- Stated exercise -
Render the part of the items below that opens with the line containing "This screenshot has height=191, width=326." and closes with the line containing "Screen dimensions: 951x505 (x=601, y=46)" as a Markdown table with the columns Number and Content. Skip blank lines and include only that part.

A block of data:
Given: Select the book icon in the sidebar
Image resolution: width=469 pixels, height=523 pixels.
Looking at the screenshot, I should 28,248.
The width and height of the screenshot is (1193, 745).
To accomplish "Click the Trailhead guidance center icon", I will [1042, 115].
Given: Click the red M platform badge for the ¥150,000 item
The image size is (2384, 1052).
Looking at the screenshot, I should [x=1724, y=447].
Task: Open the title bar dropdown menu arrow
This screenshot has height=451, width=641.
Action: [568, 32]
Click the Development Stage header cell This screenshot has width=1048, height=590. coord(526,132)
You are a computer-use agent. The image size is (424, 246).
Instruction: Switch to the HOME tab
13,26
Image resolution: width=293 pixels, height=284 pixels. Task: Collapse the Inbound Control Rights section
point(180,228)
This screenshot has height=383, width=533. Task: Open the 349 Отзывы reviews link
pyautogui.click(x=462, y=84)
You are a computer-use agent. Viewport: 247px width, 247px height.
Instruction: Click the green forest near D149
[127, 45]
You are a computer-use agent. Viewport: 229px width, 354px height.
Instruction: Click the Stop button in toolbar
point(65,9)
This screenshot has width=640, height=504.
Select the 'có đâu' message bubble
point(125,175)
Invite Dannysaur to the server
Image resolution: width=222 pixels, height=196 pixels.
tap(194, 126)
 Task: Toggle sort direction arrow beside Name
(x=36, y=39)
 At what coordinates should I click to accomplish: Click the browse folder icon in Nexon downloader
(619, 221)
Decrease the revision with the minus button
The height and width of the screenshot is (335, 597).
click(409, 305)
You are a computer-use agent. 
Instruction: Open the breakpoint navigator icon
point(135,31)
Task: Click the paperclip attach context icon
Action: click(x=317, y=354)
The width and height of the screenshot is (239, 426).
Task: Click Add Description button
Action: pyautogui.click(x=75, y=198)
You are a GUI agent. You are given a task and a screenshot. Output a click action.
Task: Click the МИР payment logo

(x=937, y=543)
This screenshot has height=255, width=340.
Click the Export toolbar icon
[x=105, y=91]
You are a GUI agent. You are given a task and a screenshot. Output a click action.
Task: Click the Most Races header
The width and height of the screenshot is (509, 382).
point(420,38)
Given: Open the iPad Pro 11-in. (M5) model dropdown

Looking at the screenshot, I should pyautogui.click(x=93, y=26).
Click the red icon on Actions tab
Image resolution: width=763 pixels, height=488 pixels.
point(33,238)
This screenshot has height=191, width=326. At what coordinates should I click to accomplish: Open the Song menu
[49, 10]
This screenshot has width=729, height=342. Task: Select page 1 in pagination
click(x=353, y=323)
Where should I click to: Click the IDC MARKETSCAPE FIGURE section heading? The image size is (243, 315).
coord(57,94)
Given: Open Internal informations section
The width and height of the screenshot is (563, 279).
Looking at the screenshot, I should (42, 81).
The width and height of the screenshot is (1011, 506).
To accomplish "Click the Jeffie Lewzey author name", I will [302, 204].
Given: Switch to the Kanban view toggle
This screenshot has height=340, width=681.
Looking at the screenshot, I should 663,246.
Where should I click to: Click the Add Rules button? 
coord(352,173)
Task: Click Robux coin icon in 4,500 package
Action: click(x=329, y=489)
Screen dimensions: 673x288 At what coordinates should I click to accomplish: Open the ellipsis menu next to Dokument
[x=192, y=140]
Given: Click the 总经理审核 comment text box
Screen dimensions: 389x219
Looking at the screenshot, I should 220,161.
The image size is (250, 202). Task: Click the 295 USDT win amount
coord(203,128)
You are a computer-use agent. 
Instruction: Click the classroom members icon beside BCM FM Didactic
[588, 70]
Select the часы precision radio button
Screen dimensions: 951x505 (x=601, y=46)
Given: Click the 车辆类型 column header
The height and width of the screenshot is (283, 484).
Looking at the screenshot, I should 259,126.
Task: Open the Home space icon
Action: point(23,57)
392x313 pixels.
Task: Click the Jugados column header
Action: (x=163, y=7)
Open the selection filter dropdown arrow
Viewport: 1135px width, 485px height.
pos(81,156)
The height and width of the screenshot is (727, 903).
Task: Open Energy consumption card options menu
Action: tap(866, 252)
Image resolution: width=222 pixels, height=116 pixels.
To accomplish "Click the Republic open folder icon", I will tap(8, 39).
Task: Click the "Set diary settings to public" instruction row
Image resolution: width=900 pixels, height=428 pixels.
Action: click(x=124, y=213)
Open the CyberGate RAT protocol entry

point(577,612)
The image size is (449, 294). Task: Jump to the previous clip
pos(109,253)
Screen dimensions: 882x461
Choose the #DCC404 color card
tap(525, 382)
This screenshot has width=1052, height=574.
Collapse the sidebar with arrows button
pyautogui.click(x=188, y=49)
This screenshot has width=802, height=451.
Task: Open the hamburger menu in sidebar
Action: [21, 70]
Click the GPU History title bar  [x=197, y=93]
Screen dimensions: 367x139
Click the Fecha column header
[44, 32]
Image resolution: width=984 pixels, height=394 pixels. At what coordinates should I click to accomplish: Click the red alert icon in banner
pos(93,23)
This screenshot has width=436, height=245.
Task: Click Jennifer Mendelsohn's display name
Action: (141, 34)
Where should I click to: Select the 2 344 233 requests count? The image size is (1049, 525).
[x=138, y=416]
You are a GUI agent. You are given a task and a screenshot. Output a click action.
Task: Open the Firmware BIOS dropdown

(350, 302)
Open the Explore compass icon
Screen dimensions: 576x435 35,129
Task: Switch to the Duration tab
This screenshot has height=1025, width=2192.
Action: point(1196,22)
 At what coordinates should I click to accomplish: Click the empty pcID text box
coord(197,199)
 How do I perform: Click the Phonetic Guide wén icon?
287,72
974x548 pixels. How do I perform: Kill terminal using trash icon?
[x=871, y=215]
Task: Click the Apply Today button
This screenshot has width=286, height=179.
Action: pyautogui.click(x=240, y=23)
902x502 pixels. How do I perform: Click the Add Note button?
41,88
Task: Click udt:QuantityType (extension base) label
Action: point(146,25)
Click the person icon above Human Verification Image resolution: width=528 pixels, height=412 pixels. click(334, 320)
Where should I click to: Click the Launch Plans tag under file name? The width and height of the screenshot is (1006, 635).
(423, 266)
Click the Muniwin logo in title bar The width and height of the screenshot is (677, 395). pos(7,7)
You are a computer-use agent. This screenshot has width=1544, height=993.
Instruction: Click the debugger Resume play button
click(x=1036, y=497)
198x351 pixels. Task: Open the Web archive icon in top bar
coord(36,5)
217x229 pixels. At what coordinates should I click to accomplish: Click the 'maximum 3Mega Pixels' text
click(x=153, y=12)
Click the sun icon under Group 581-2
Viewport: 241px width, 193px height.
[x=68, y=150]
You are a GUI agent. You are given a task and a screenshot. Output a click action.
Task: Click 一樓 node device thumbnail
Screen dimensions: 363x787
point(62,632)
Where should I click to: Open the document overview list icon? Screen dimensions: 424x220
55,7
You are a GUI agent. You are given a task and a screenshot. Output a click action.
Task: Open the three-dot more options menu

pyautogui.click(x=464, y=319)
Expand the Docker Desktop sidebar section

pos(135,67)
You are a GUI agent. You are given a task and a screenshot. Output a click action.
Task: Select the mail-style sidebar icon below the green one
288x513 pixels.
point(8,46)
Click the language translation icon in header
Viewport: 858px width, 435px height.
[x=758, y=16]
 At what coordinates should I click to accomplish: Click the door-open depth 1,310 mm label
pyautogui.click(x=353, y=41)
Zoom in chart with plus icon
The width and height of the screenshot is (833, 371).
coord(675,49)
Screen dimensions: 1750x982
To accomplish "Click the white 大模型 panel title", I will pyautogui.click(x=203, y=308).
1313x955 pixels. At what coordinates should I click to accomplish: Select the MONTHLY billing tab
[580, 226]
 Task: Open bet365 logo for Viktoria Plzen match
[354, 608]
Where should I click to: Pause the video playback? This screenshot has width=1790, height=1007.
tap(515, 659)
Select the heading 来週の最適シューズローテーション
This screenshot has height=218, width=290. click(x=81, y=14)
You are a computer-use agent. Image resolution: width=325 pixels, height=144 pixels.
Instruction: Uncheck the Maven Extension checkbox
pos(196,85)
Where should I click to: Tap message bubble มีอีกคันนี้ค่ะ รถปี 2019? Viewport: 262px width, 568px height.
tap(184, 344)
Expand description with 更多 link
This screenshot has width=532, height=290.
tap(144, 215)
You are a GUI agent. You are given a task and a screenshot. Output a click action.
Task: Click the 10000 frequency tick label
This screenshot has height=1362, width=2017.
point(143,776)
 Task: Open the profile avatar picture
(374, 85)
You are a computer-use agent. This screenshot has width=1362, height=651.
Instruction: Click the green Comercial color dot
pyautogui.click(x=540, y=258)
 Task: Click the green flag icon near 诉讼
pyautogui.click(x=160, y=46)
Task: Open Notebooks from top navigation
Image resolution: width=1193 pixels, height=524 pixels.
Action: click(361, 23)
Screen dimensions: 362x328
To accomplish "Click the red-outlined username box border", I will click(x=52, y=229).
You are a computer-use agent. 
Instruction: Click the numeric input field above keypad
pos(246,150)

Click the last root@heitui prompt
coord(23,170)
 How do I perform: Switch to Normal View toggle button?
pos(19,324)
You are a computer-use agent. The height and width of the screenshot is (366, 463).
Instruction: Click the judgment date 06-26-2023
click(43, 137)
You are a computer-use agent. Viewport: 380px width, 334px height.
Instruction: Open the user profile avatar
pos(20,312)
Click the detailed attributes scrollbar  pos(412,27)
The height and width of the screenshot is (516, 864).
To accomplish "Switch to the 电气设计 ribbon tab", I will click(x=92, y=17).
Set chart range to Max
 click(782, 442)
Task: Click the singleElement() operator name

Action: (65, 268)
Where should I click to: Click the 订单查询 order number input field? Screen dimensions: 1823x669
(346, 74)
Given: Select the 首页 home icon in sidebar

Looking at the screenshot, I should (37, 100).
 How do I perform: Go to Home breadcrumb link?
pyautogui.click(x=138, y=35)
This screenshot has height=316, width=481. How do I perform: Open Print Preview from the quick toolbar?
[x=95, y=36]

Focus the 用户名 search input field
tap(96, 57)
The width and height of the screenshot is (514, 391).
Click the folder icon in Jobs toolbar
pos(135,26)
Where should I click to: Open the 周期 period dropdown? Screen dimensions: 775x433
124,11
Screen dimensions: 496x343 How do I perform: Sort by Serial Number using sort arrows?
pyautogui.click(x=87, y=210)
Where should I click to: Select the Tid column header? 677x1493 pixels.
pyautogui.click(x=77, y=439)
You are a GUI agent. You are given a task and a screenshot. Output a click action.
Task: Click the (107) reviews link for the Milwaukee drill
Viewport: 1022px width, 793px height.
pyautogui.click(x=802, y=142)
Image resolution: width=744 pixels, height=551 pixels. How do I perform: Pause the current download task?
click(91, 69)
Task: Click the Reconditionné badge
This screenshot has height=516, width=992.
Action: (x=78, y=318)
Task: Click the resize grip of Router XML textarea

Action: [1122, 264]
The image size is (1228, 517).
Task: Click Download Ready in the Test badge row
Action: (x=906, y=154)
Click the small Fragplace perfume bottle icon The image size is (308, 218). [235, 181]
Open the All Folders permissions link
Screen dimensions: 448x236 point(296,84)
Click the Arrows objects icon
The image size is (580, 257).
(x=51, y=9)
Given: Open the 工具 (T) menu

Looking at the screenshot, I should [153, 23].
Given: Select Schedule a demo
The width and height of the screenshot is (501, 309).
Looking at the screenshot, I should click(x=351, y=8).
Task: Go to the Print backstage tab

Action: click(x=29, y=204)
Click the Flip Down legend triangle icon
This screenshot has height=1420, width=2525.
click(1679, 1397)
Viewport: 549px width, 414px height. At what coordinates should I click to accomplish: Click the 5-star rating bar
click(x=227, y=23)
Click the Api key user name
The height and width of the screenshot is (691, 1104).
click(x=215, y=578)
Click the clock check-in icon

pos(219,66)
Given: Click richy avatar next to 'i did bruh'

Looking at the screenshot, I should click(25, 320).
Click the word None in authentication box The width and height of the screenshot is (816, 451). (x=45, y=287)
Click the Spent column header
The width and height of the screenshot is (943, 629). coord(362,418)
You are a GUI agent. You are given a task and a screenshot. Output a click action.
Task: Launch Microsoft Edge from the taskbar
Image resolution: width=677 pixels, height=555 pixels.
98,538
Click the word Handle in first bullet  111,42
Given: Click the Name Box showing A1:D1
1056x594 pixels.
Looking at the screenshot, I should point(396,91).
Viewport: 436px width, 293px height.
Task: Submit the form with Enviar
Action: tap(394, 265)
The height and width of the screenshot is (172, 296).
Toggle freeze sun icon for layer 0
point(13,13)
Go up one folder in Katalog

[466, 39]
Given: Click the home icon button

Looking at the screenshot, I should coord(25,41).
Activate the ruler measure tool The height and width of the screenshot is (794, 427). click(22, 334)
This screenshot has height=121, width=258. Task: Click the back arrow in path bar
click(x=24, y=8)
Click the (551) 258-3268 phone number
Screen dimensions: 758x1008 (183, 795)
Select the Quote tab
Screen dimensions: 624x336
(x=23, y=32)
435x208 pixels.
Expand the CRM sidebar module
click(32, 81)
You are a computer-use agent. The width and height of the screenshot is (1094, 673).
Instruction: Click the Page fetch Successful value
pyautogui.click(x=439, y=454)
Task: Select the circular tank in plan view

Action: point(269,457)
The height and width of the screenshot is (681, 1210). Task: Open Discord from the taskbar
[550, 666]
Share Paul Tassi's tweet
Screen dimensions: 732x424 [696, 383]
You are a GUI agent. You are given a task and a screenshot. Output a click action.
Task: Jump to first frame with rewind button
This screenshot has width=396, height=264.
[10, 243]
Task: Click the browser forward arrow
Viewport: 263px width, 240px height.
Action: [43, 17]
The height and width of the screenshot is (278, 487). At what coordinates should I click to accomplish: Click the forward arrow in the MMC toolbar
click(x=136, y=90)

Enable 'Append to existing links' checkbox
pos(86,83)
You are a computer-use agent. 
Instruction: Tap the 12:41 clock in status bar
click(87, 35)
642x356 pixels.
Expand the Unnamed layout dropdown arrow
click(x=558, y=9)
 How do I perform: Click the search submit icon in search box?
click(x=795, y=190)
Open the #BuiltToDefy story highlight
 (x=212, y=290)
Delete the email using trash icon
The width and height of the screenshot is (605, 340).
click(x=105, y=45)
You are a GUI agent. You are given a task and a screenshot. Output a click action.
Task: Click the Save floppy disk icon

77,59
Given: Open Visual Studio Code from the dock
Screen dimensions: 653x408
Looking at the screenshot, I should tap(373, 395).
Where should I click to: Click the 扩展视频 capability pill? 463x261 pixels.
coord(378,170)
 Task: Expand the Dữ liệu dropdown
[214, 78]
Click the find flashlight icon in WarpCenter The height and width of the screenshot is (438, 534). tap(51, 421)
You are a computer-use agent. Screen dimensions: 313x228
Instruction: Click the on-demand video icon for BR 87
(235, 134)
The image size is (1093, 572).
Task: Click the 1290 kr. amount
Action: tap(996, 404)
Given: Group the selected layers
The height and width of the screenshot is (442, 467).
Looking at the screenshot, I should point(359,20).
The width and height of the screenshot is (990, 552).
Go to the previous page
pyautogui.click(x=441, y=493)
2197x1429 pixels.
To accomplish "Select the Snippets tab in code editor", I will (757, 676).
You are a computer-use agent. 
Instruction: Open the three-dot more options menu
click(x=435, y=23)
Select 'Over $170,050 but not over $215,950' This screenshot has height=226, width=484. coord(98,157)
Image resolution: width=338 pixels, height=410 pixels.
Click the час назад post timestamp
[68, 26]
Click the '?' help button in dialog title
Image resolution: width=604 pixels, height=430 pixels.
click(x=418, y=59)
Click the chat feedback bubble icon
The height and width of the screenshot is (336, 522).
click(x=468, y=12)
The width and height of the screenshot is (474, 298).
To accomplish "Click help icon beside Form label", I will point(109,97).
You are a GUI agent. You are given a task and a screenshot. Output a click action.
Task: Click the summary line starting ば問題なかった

- Final answer -
| Number | Content |
|---|---|
| 1 | This screenshot has height=191, width=326. At what coordinates should I click to accomplish: Open the Song menu |
| 2 | [49, 10] |
| 3 | This screenshot has width=729, height=342. Task: Select page 1 in pagination |
| 4 | click(x=353, y=323) |
| 5 | Where should I click to: Click the IDC MARKETSCAPE FIGURE section heading? The image size is (243, 315). |
| 6 | coord(57,94) |
| 7 | Given: Open Internal informations section |
| 8 | The width and height of the screenshot is (563, 279). |
| 9 | Looking at the screenshot, I should (42, 81). |
| 10 | The width and height of the screenshot is (1011, 506). |
| 11 | To accomplish "Click the Jeffie Lewzey author name", I will [302, 204]. |
| 12 | Given: Switch to the Kanban view toggle |
| 13 | This screenshot has height=340, width=681. |
| 14 | Looking at the screenshot, I should 663,246. |
| 15 | Where should I click to: Click the Add Rules button?  |
| 16 | coord(352,173) |
| 17 | Task: Click Robux coin icon in 4,500 package |
| 18 | Action: click(x=329, y=489) |
| 19 | Screen dimensions: 673x288 At what coordinates should I click to accomplish: Open the ellipsis menu next to Dokument |
| 20 | [x=192, y=140] |
| 21 | Given: Click the 总经理审核 comment text box |
| 22 | Screen dimensions: 389x219 |
| 23 | Looking at the screenshot, I should 220,161. |
| 24 | The image size is (250, 202). Task: Click the 295 USDT win amount |
| 25 | coord(203,128) |
| 26 | You are a computer-use agent.  |
| 27 | Instruction: Click the classroom members icon beside BCM FM Didactic |
| 28 | [588, 70] |
| 29 | Select the часы precision radio button |
| 30 | Screen dimensions: 951x505 (x=601, y=46) |